The .500 S&W Magnum is a .50 caliber, semi-rimmed pistol cartridge developed by Cor-Bon in partnership with the Smith & Wesson "X-Gun" engineering team for use in the Smith & Wesson Model 500 X-frame revolver. The cartridge, along with the Smith & Wesson Model 500 revolver, was introduced in February 2003 at the SHOT show. The purpose of this cartridge was as a hunting handgun cartridge capable of taking all North American game species.
History[]
The .500 Smith & Wesson Magnum was designed from the outset to be the most powerful production handgun cartridge in existence at the time. Smith & Wesson product manager Herb Belin proposed the idea of developing the revolver and cartridge to the S&W sales team. With the backing of the sales team, the project was approved by S&W President Bob Scott. The ammunition would be developed by Cor-Bon and Peter Pi in partnership with the S&W X-Gun engineering team of Brett Curry Lead Design Engineer, Rich Mikuta and Tom Oakley. Eleven months later, on January 9, 2003 the team unveiled the S&W Model 500 revolver and the .500 S&W Magnum cartridge. According to Belin, the cartridge was designed from its inception to be substantially more powerful than any other production handgun cartridge before it. Cor-Bon would later go on to develop the .500 S&W Special cartridge.
Design details[]
The .500 S&W Magnum cartridge uses bullets that are .500 inches in diameter (.50 caliber, 12.7mm). The Smith & Wesson Model 500 revolver will accept both .500 S&W Magnum and .500 S&W Special ammunition; unlike other revolver cartridges, there are no firearms that will accept .500 S&W Special cartridges, but will not fire the .500 S&W Magnum.

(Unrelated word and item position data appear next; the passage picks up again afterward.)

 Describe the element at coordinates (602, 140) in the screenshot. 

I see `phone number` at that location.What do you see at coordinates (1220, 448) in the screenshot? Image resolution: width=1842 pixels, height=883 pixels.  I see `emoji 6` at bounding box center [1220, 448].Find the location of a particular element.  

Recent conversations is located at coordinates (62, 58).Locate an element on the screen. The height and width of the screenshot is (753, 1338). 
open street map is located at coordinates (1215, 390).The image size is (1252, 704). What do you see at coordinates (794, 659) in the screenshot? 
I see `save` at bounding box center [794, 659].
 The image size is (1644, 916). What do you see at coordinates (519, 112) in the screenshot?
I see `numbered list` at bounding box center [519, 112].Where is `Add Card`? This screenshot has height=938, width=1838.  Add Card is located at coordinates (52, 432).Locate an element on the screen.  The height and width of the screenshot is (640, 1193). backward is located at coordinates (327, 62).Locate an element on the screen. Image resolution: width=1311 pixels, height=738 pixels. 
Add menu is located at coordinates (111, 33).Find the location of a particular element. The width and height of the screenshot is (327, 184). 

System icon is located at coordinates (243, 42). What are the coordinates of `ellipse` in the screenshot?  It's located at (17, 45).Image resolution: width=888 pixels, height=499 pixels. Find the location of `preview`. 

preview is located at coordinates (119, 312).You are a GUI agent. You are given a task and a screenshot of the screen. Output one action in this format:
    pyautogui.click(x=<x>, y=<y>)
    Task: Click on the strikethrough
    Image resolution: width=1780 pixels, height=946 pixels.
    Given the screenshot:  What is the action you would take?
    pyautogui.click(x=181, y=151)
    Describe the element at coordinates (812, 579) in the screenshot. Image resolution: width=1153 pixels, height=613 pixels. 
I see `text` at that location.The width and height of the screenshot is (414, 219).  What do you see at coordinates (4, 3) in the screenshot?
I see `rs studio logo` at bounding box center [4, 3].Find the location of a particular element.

The .500 S&W Magnum is a rimmed, centerfire cartridge. Initial runs of this cartridge used large pistol primers; Smith & Wesson switched to using large rifle primers to prevent the firing pin from piercing the primer when max loads or heavy bullets were used (bullets over 400 grains).[1] The .500 fires at a maximum pressure of 60,000 PSI, launching projectiles ranging in weight from 275 grains to 500 grains[2] at speeds ranging from just over 1,400 FPS to over 2,000 FPS. Most factory loads fire at pressures of around 50,000 PSI, and some handloads may use bullets heavier than 500 grains.